** START Material for the task **

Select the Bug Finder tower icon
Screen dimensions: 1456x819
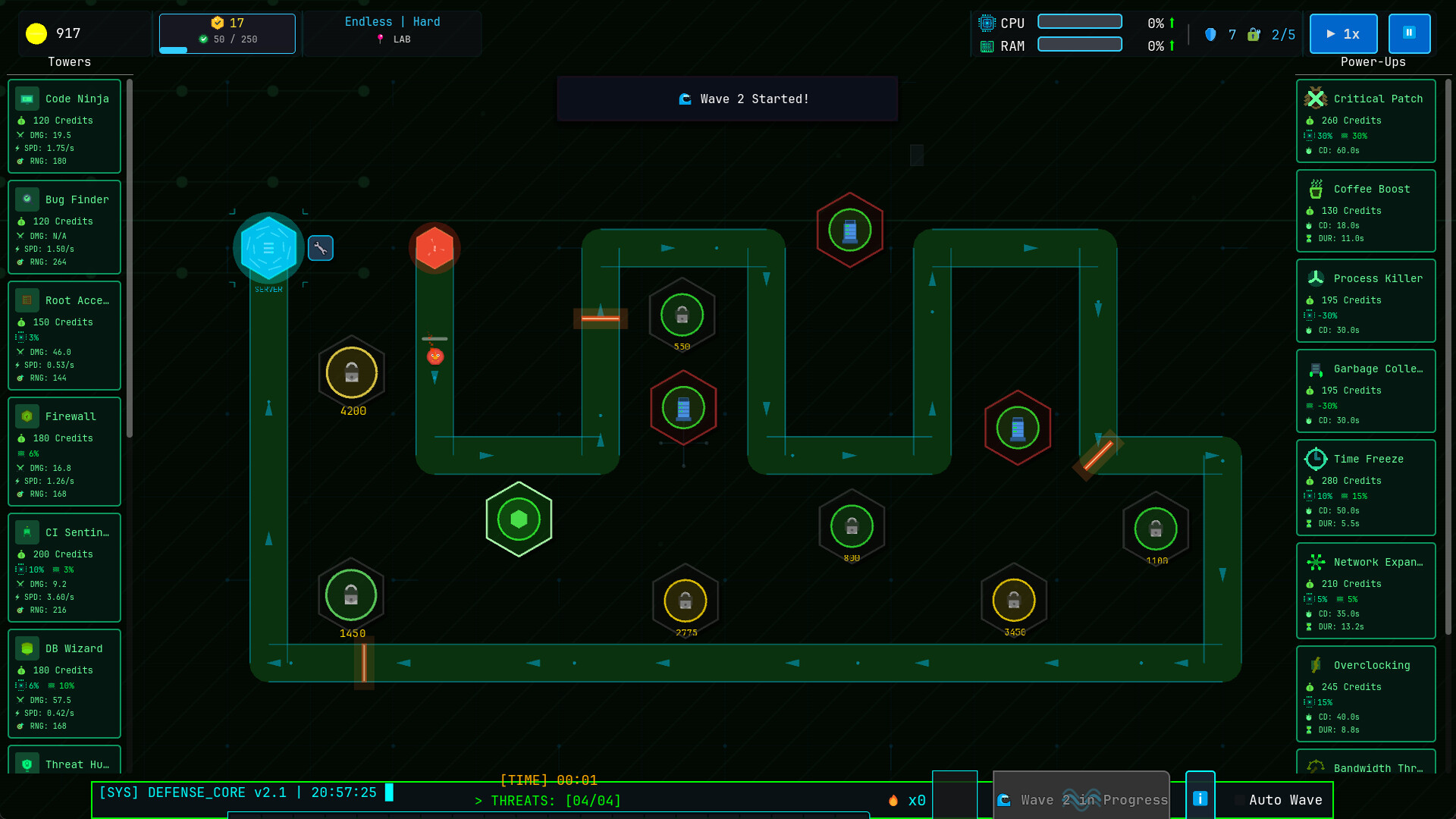click(27, 199)
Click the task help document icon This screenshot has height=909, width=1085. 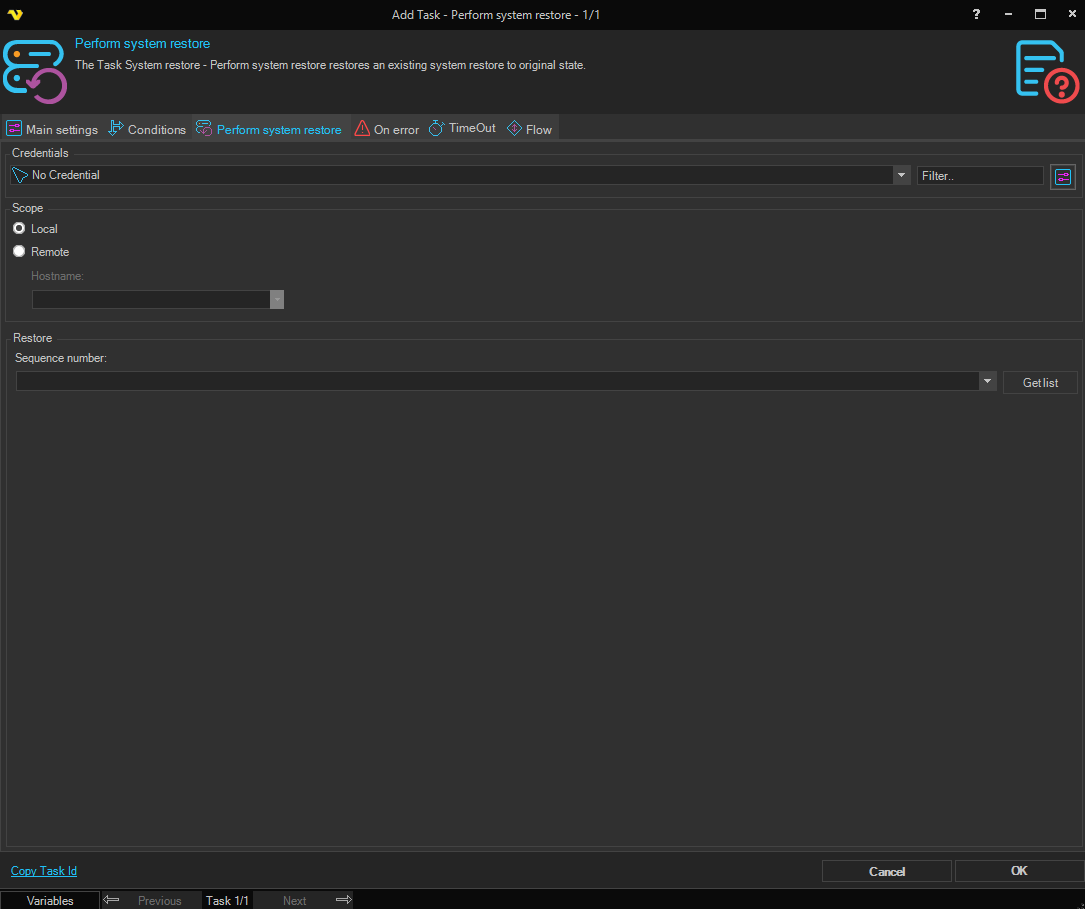coord(1046,71)
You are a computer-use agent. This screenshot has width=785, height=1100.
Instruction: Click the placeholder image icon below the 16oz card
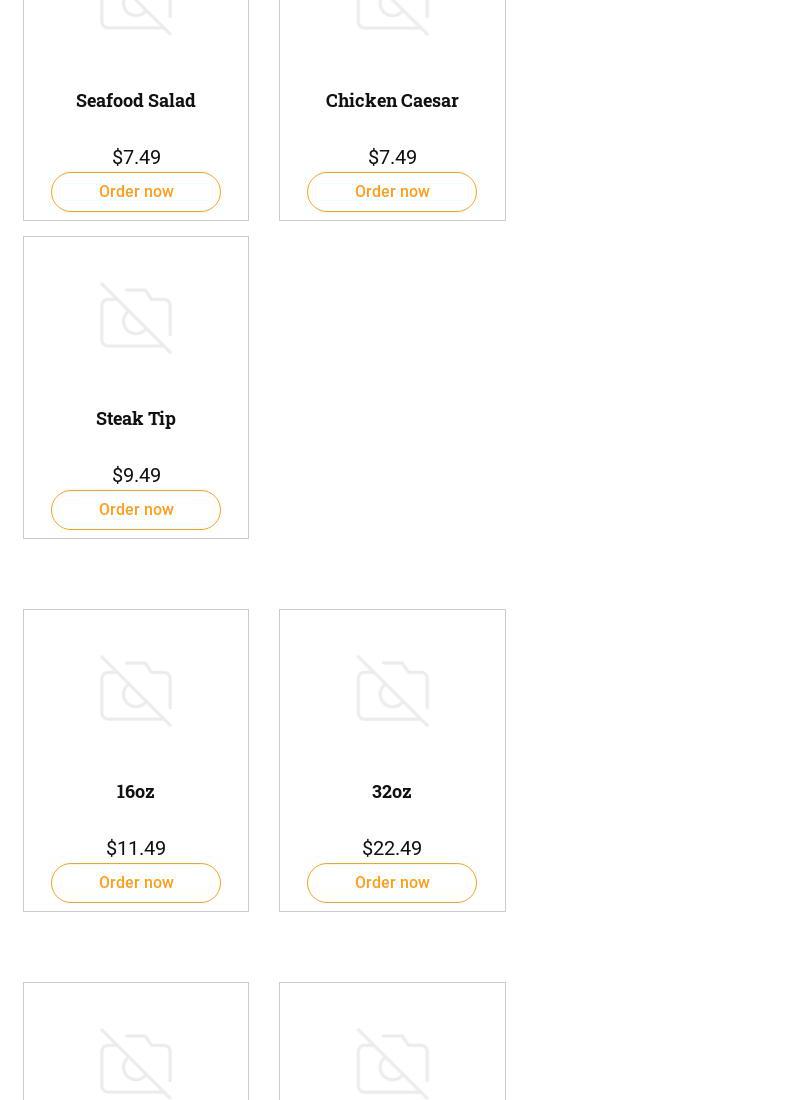[136, 1064]
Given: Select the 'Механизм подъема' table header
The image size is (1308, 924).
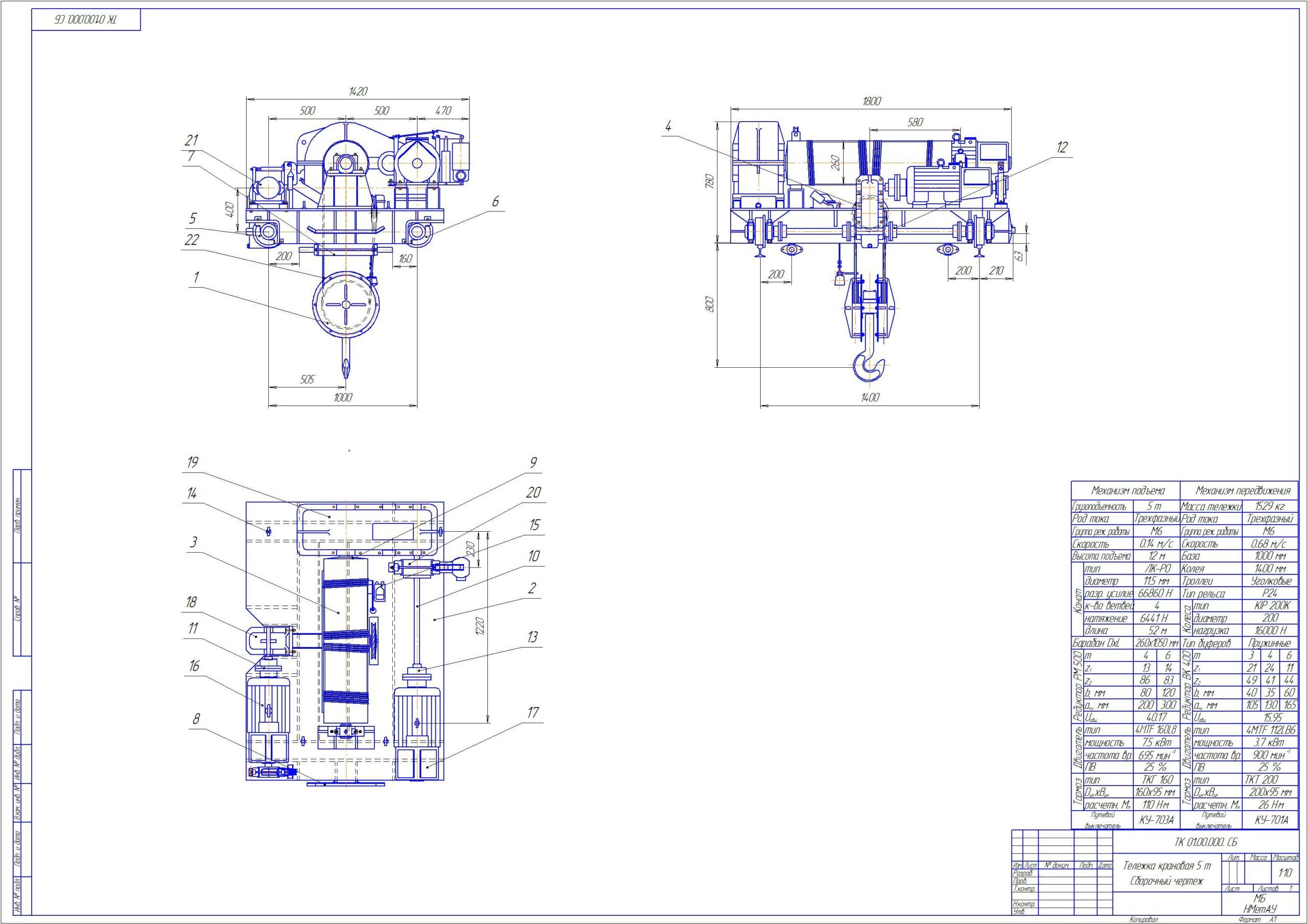Looking at the screenshot, I should (1128, 490).
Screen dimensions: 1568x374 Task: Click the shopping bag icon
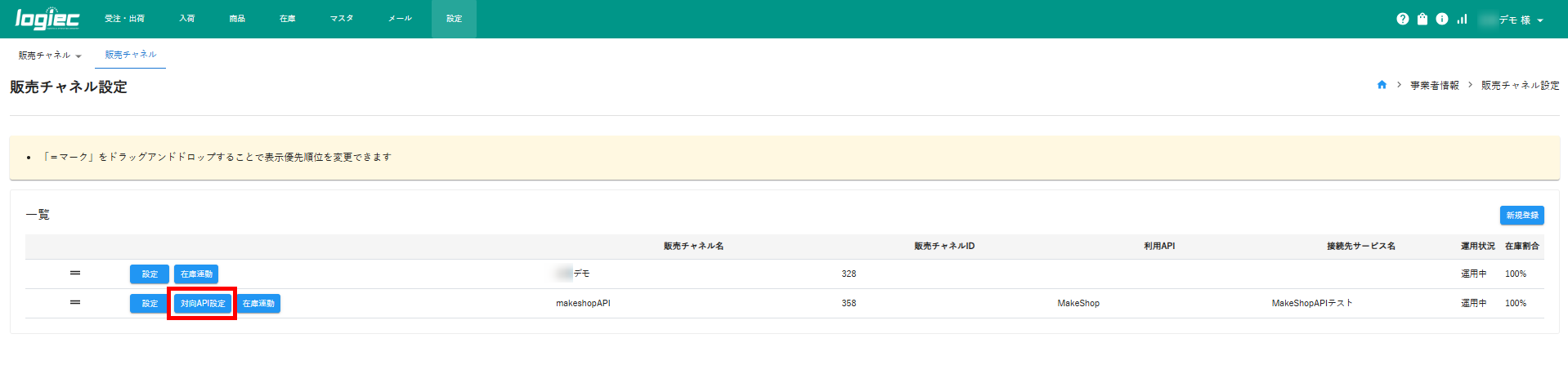pos(1422,19)
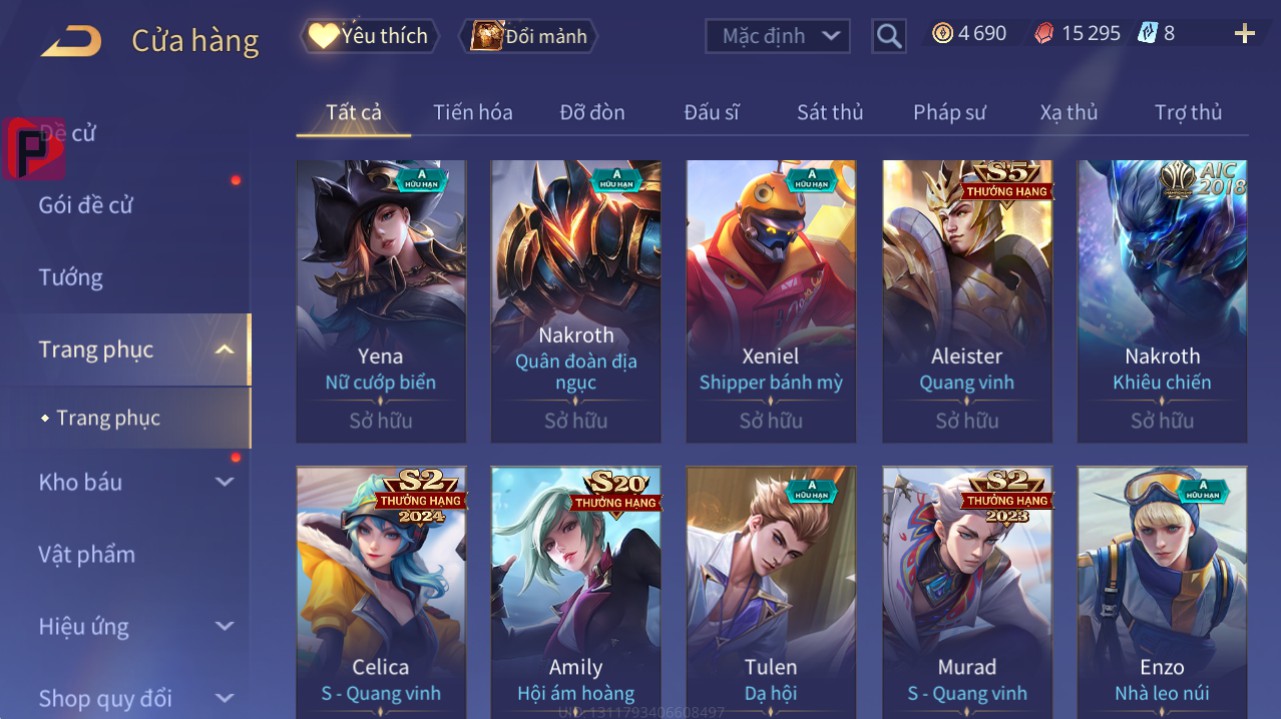Open Tướng in the sidebar
The image size is (1281, 719).
click(71, 278)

** END Material for the task **

Reproduce the entries above from the line containing "Screen dimensions: 1568x374" through the end of the entries. Leave the pictures out.

Screen dimensions: 1568x374 Task: Click the shopping bag icon
pos(1422,19)
Open Tướng in the sidebar
The image size is (1281, 719).
click(71, 278)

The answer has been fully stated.